Carolyn W. Colvin, an Odenton resident with a long history in Maryland state and federal government, was nominated in June to lead the Woodlawn-based agency and sailed through her confirmation hearing in August — with all but two members of the Senate Finance Committee approving her for the job. Colvin has served as acting commissioner since early 2013.
But all 11 Republicans on the committee signed a letter to Colvin on Wednesday noting that new information had come to light about a dysfunctional, $300 million computer system intended to speed the processing of disability claims. An interim inspector general report has raised questions about whether agency employees misled Congress about the extent of the problem, the lawmakers said.
"We cannot in good faith allow a nomination for any position that requires the advice and consent of the Senate to proceed to a vote as long as the specter of a potential criminal investigation surrounds the nominee and/or those in their inner circle," read the letter from Utah Sen.
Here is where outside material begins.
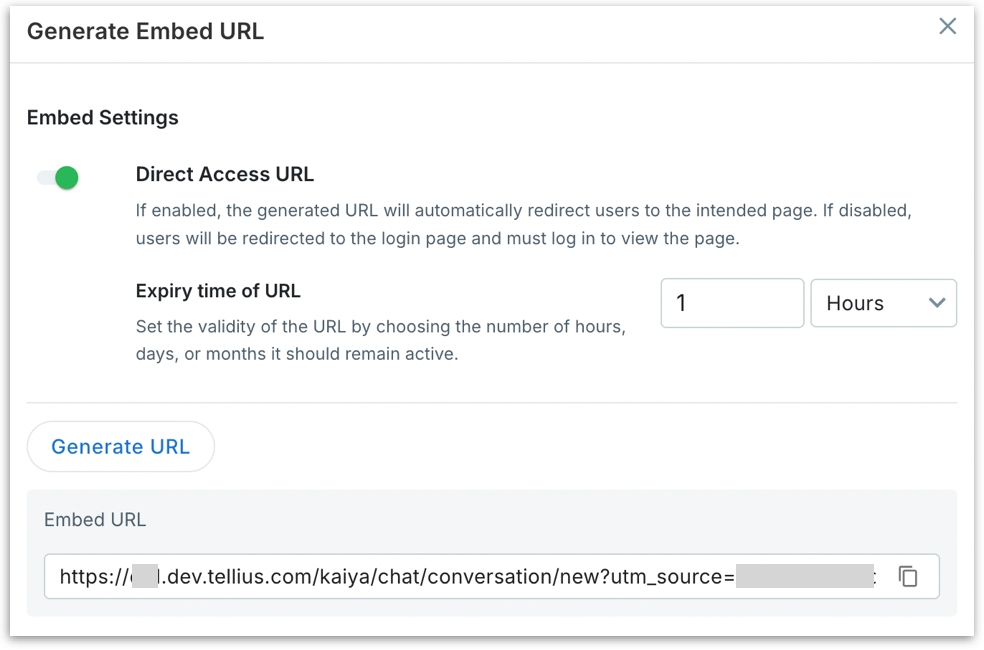Click the Generate URL button
984x650 pixels.
[120, 447]
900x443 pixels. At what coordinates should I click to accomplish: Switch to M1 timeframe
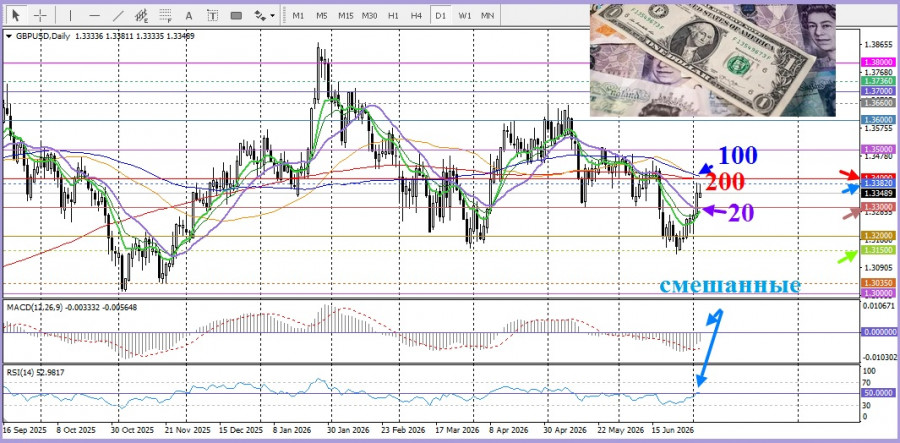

Orrin Hatch, the top Republican on the committee, and its other GOP members.
A spokeswoman for Social Security said the agency had received the letter and would respond as soon as possible.
"Agency representatives previously briefed members of the Senate and House regarding the issues raised in the Senate Republican Finance members' letter," the spokeswoman, LaVenia LaVelle, said in the statement. "The acting commissioner will respond timely and fully to the members requests, and continue to cooperate with Congress and any related investigation."
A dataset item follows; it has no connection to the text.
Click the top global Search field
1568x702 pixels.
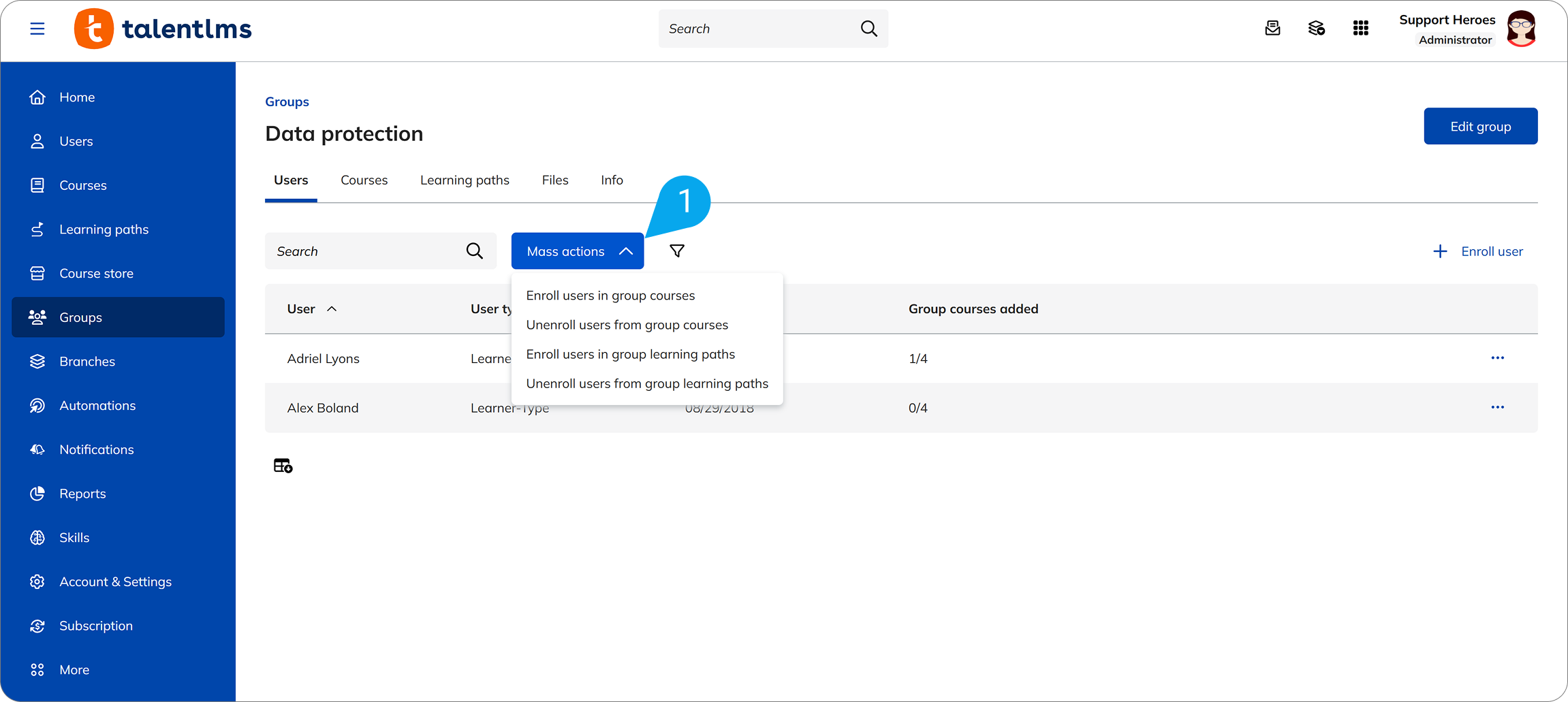(772, 29)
Aides have long noted that the troubled computer system, which was intended to speed the processing of disability claims, was implemented under Colvin's predecessor, Michael J. Astrue. And they have said that Colvin began a thorough investigation of the matter when she took over the agency last year.
Still, the opposition from Republicans in the waning days of the lame-duck session of Congress threw Colvin's confirmation into question. The current Congress is set to adjourn as soon as next week — and the Senate calendar will become increasingly full between now and then, especially as lawmakers attempt to approve a government funding bill by Dec. 11.
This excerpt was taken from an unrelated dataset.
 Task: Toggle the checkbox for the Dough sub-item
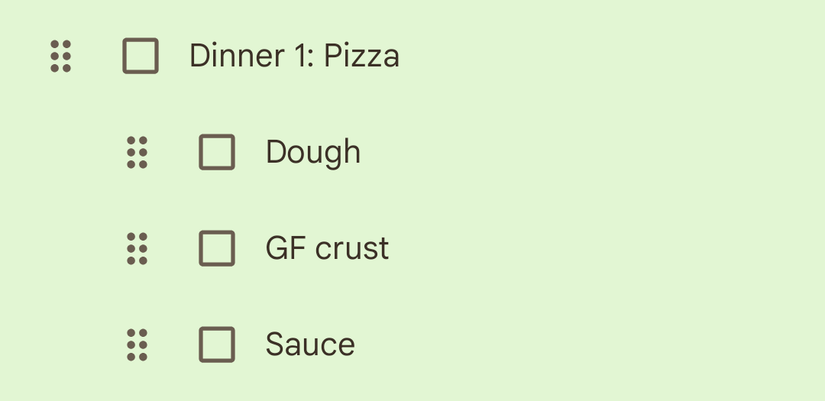click(217, 152)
While senators have sped through several confirmations since the midterm elections, they have dealt mainly with non-controversial appointments. Colvin's term, if she is confirmed, would last for six years, well into the next presidential administration.
And when the new Congress gavels in next month, the Senate will be controlled by Republicans, giving concerns raised by Republicans on the Senate Finance Committee added weight.
Neither of Maryland's Democratic senators, Barbara A. Mikulski and Ben Cardin, responded to request for comment Wednesday night. Cardin is a member of the Finance Committee, which oversees Social Security.
The agency came under scrutiny this year amid revelations that it spent nearly $300 million and six years developing the computer system for disability claims, and it still does not work. The problems were known during Colvin's confirmation hearing, and while Hatch mentioned them at the time he did not ask Colvin about them.
In their letter, the senators pointed to a news release from a House subcommittee last month regarding an interim inspector general report that raised the possibility of a criminal investigation. The letter said the senators have sought to better understand the nature of that investigation but have been unable to do so because the probe is continuing.
"We have received information from whistleblowers that the ongoing investigation has centered around the activities of certain members of your immediate office, including several high-level agency officials," the senators wrote. "Therefore, it is essential to address your role with respect to this inquiry before each of us can make an informed decision on how to vote for your nomination once it reaches the full Senate for consideration."
A Morgan State University graduate, Colvin joined Social Security as a clerk in 1963. She became deputy commissioner for programs and policy in 1996 and deputy commissioner of operations in 1998.
Colvin also served as Maryland's secretary of human resources from 1989 to 1994 under Gov. William Donald Schaefer.
Social Security, which serves 59 million beneficiaries — roughly one in five Americans — has also come under criticism this year for closing field offices, a perennial backlog in disability claims, and its handling of discrimination complaints.
The agency has more than 60,000 employees, nearly 11,000 of them in Maryland.